Dort zieht es Anne Schröder und ihre "Danas" hin.
Anne Schröder am Ball: "Genialität" und "Extraklasse" |
Von Frank Heike
(aus "FAZ" vom 01.07.2022)
In dieser Frage
steckte viel Lob – aber auch der Hinweis auf besondere Verantwortung. In
Berichten über sie fielen oft die Einschätzungen "Genialität" und "Extraklasse",
wie nehme sie selbst das eigentlich wahr, wurde Anne Schröder wenige Tage vor
der Hockey-Weltmeisterschaft in Spanien und den Niederlanden gefragt. Sie schien
sofort zu wissen, in welche Richtung das gemeint war: "Eigentlich lese ich in
Berichten über mich von meinem Temperament." Die Bereiche "Genialität" und
"Extraklasse" ließ sie weitgehend aus – was soll man zu solchen Schmeicheleien
als Teamsportlerin auch sagen? Das übernahm an ihrer statt Bundestrainer
Valentin Altenburg.
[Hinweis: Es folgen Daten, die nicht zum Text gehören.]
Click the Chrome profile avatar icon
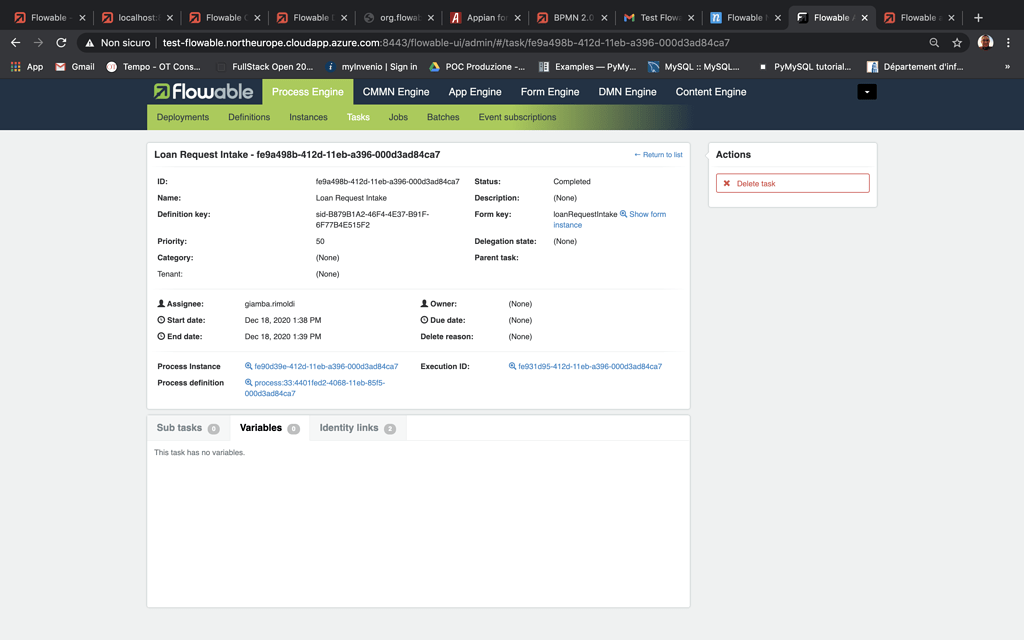1024x640 pixels. 985,43
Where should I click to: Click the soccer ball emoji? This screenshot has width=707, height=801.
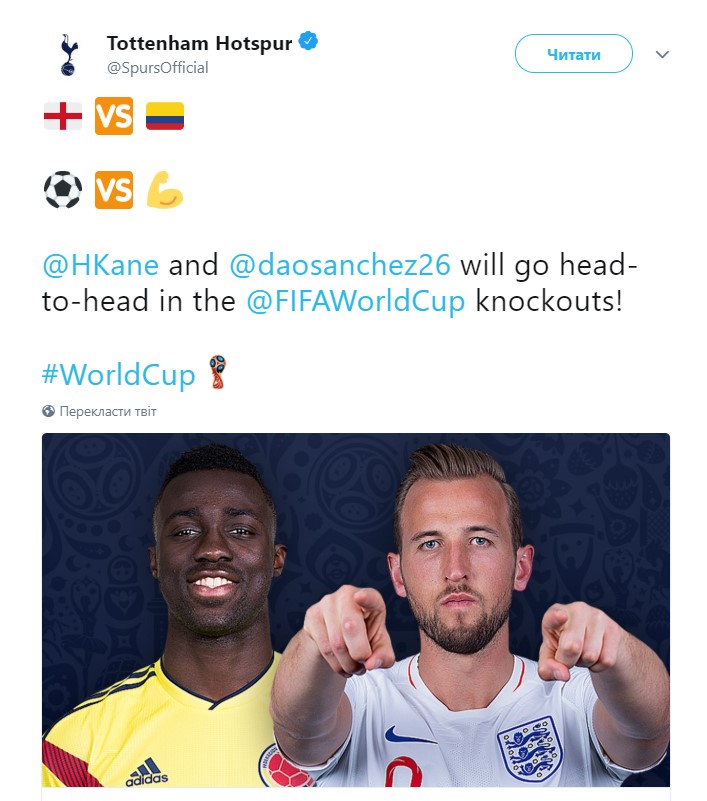[62, 190]
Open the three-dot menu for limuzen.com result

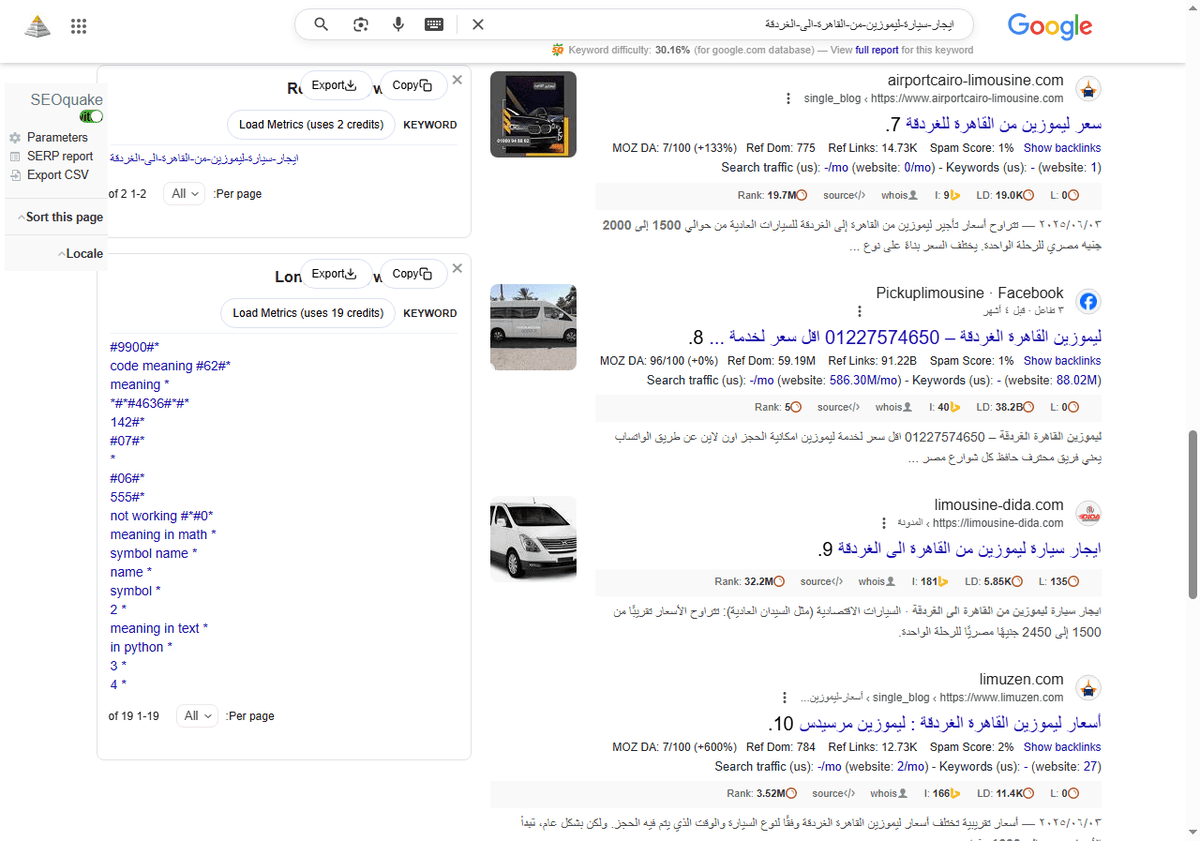pos(786,697)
Er machte aus der Eingangsfrage ein sehr umfassendes (und
diplomatisches) Lob: "An Anne liebe ich die Genialität, die Extraklasse und vor
allem das Temperament."
Da strahlte die
27-Jährige, die zwar nicht Kapitänin der Damen-Nationalmannschaft ist (das
teilen sich Nike Lorenz und Sonja Zimmermann), aber fest zum Kreis der
Anführerinnen in Altenburgs Team zählt – was auch daran liegt, dass die
Mittelfeldspielerin aus einer ruhigen Mannschaft durch Lautstärke und
Emotionalität auf dem Kunstrasen heraussticht. Mit dem Begriff "aggressive
leader" liegt man bei ihr gewiss nicht falsch.
Mischung aus
Vorfreude und Selbstvertrauen
Valentin Altenburg
wird in seinem ersten Turnier als Damen-Chefcoach eine starke Anne Schröder
benötigen, um den "Fluch der K.o.-Spiel-Niederlagen" zu brechen. Zuletzt hatten
die deutschen Damen immer geschwächelt, wenn es darauf ankam – das
Viertelfinal-Aus bei den Olympischen Spielen gegen Argentinien wirkte lange
nach. Auch Anne Schröder vom Club an der Alster überlegte aufzuhören. Doch sie
ist geblieben, gehört zu den ganz Erfahrenen in der deutschen Gruppe und soll
zunächst gegen Chile am Samstag, die Niederlande am Sonntag und dann Irland am
6. Juli in Amstelveen mithelfen, das Achtelfinale zu erreichen – besser noch das
Viertelfinale, in das die Staffelsiegerinnen einziehen.
Dafür müssten die
deutschen Damen vor 10.000 Fans im längst ausverkauften Stadion am Sonntag die
Niederländerinnen besiegen, was bei zwei Tests vor der WM in Hamburg misslang.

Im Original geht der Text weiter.